REQUIREMENT:
Restate exactly the lines that run from the start of the records below to the line containing "You are a computer-use", counting both ends, and nothing else; pictures stay out.

Collected data entries:
>>
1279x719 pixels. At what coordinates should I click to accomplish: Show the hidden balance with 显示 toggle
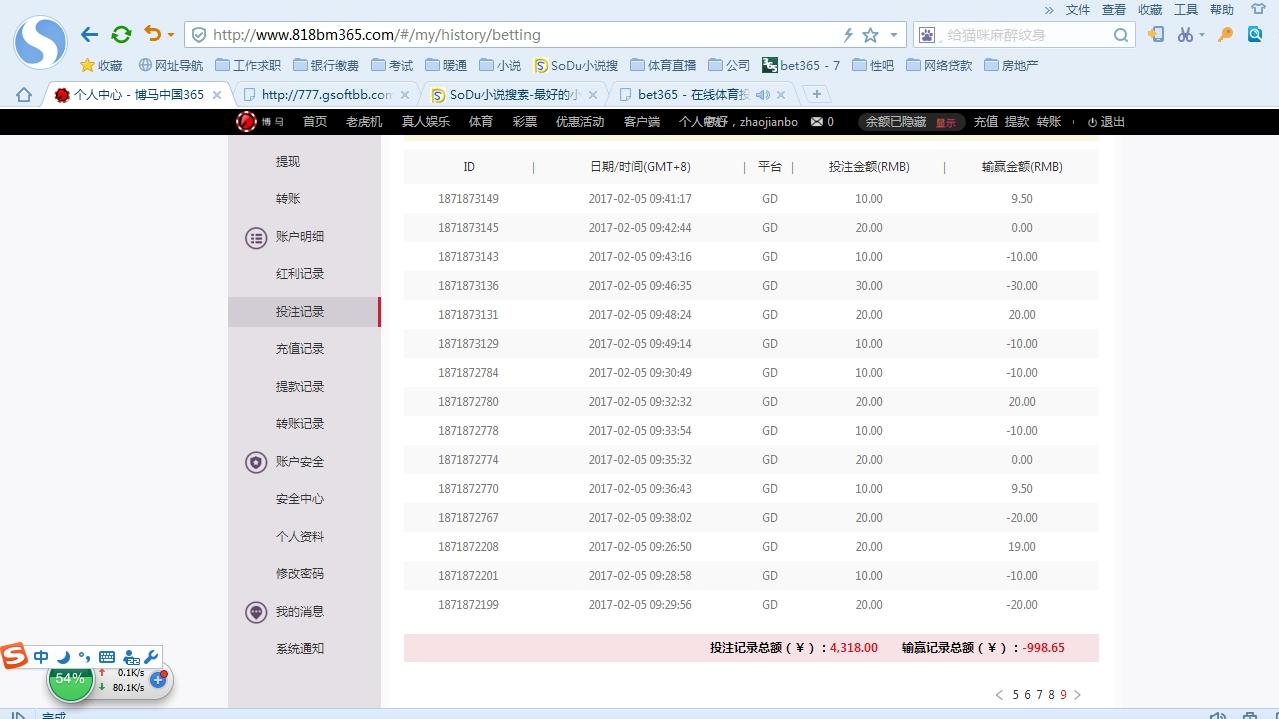(945, 123)
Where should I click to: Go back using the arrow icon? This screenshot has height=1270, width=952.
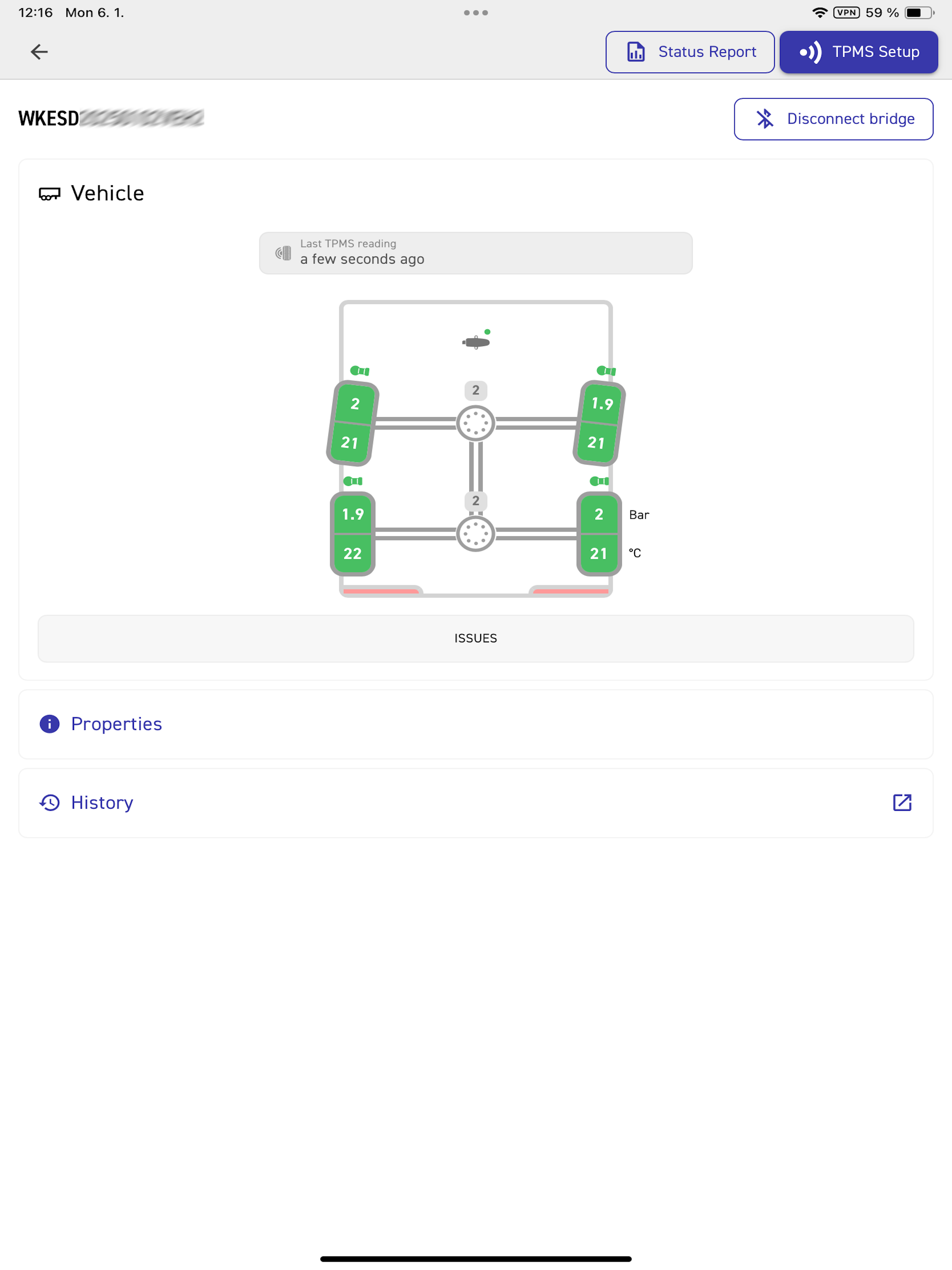(x=39, y=52)
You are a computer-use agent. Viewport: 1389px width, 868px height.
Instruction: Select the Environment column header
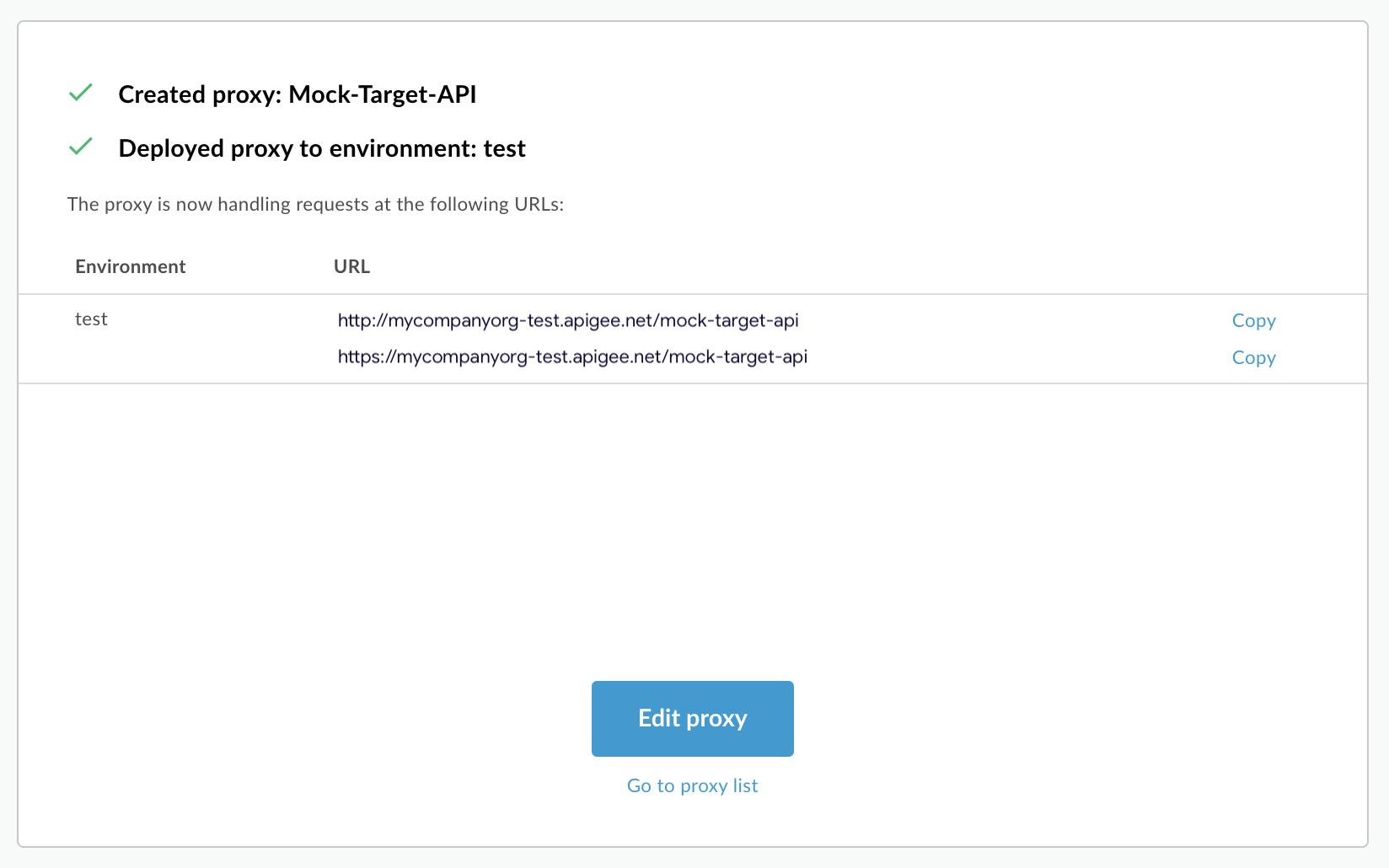(x=130, y=266)
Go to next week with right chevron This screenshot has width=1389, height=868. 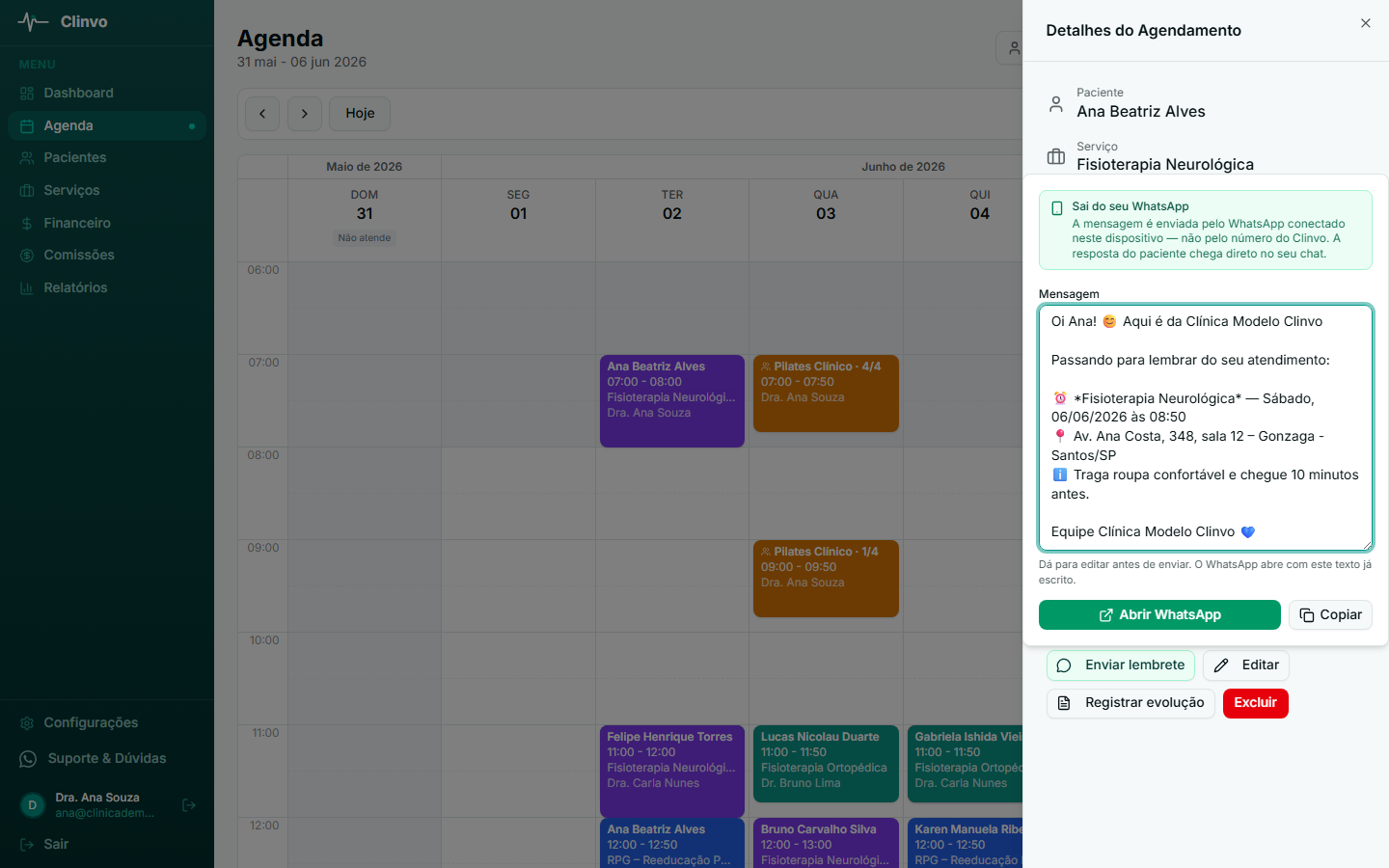pyautogui.click(x=305, y=114)
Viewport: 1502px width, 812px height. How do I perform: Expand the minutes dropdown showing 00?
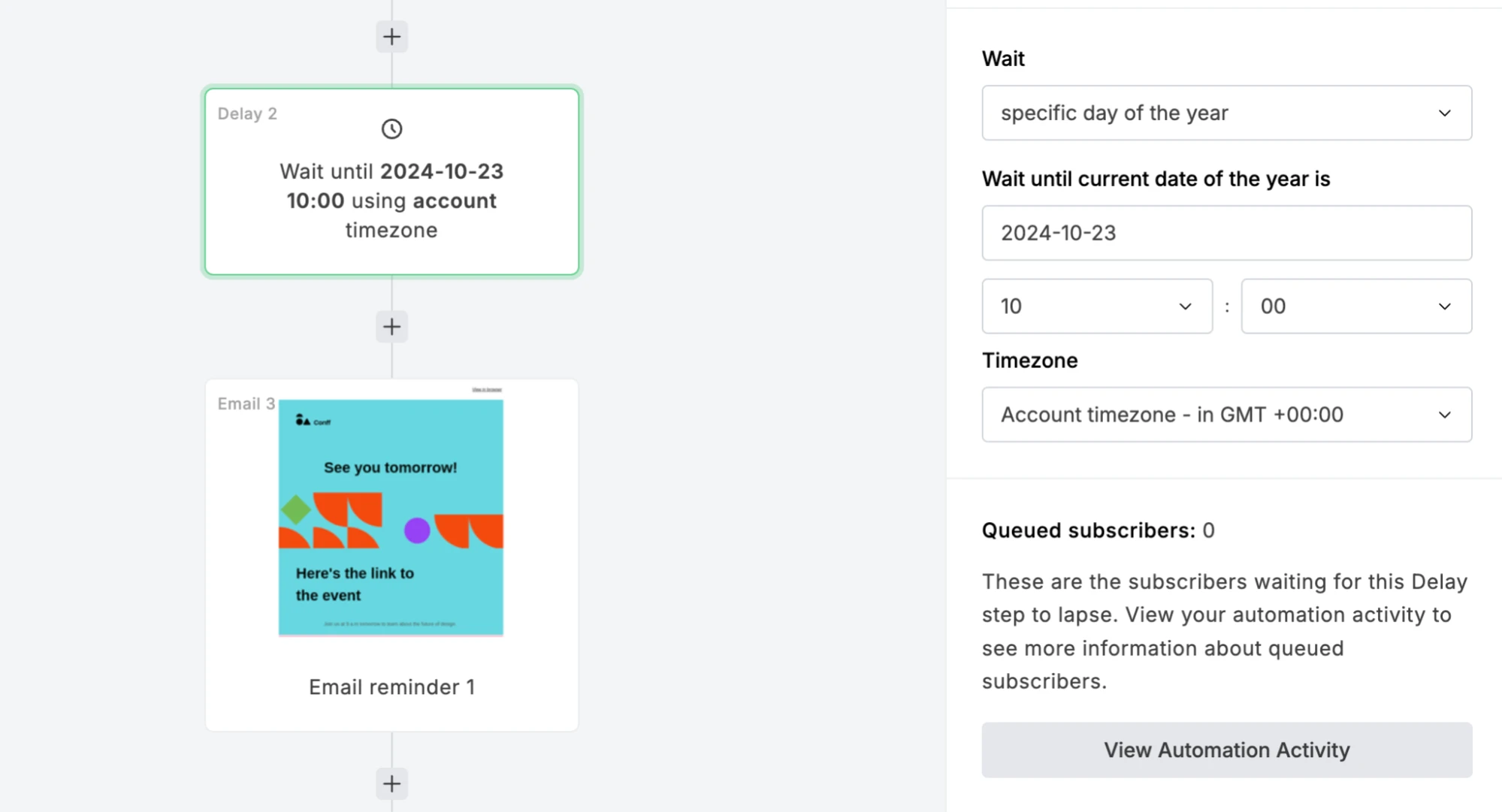[x=1355, y=306]
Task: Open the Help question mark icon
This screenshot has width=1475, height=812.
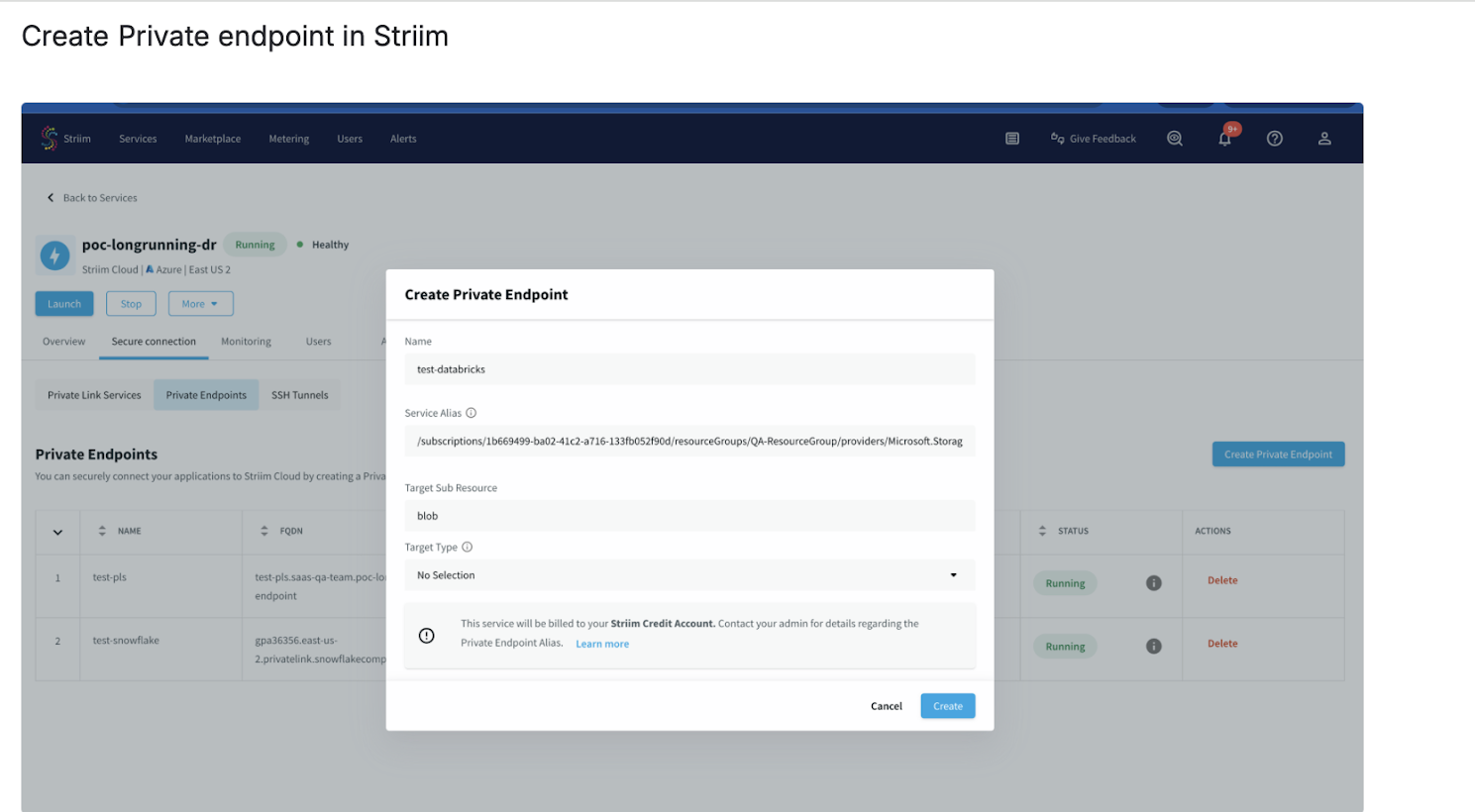Action: pyautogui.click(x=1274, y=139)
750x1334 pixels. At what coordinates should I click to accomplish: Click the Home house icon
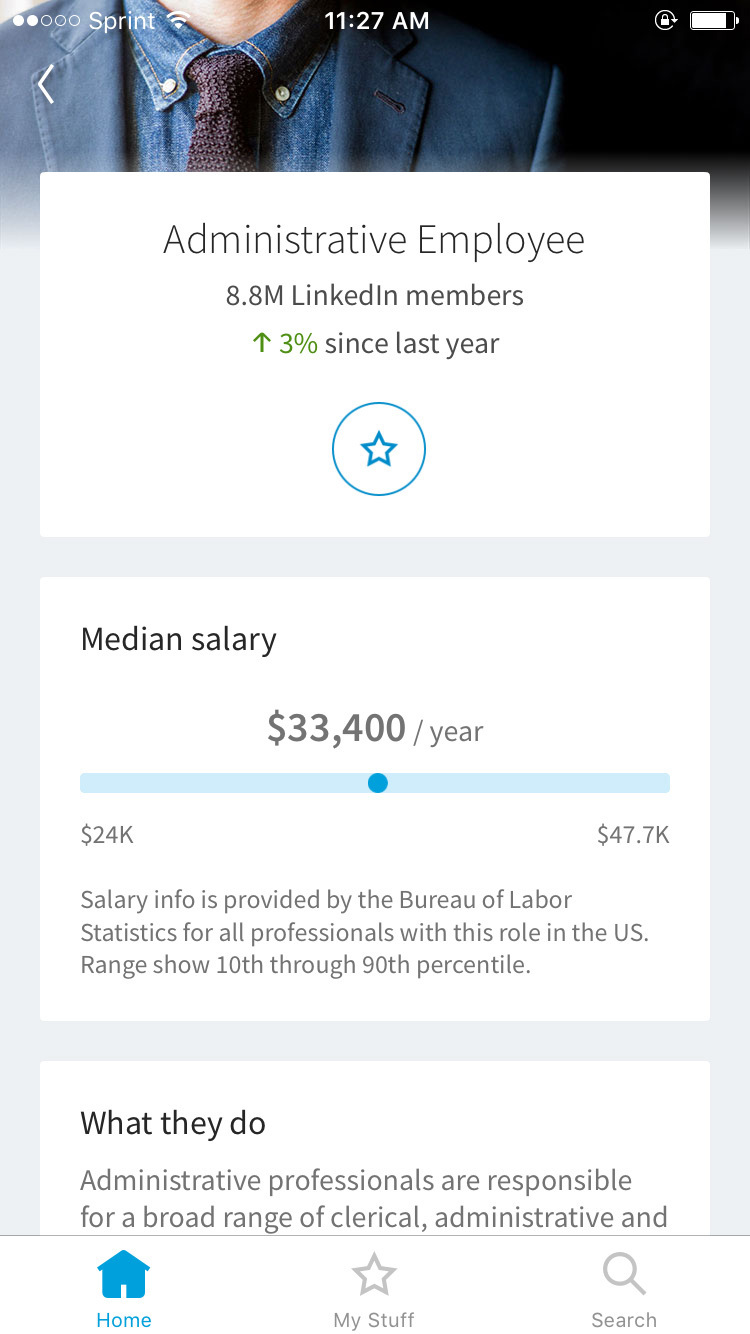[123, 1276]

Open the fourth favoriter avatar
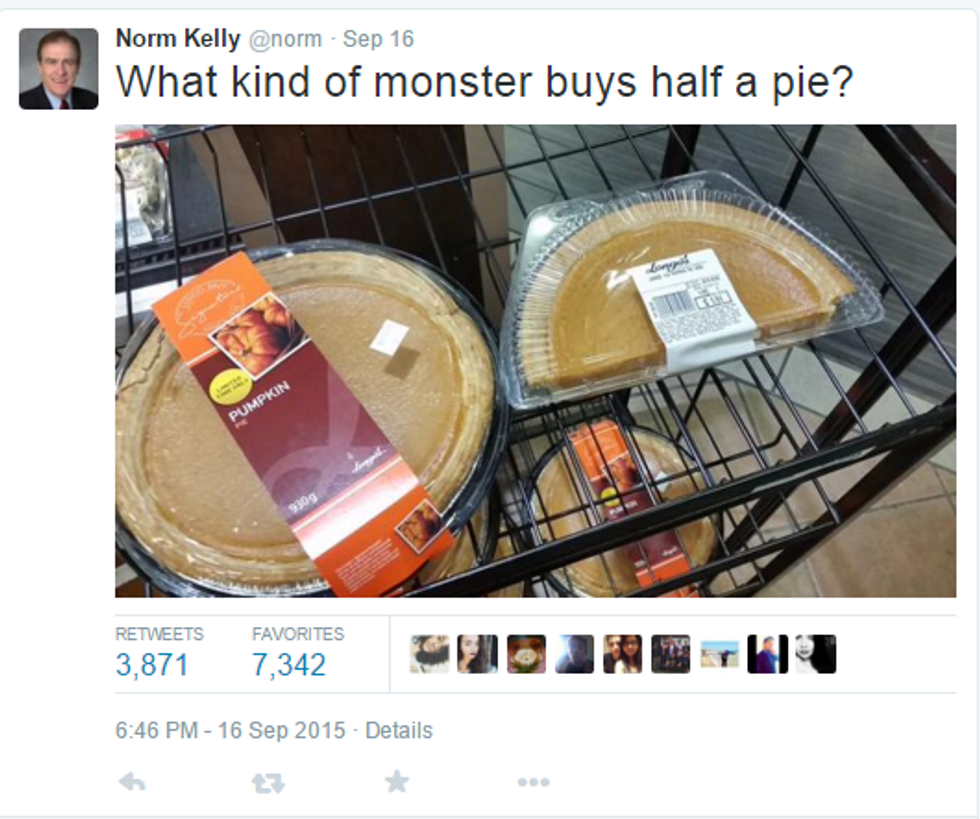tap(574, 654)
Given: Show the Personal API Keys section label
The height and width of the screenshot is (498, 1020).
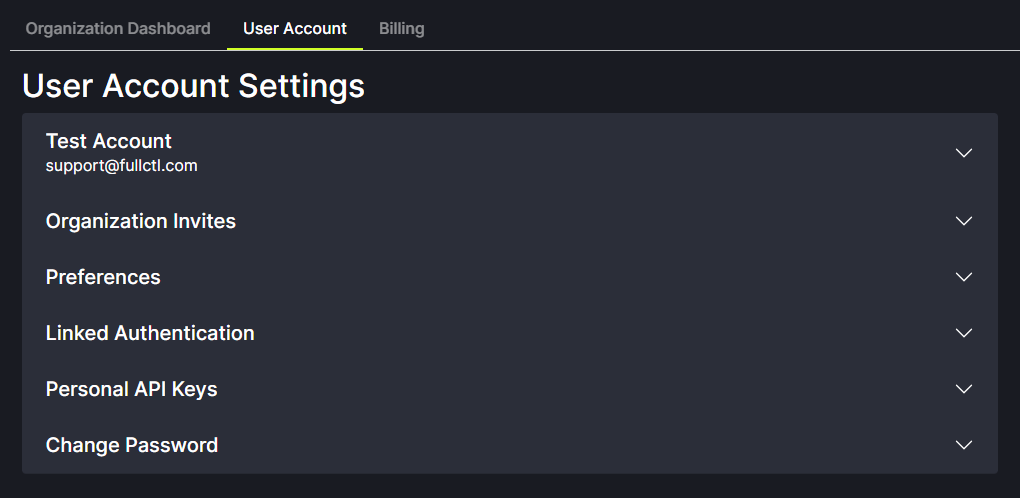Looking at the screenshot, I should pos(131,389).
<<
SOLUTION:
1279x719 pixels. At what coordinates should I click to accomplish: Show the hidden balance with 显示 toggle
(945, 123)
Where should I click to: Go back using the arrow icon? This screenshot has height=1270, width=952.
(x=39, y=52)
You are a computer-use agent. Viewport: 1389px width, 868px height.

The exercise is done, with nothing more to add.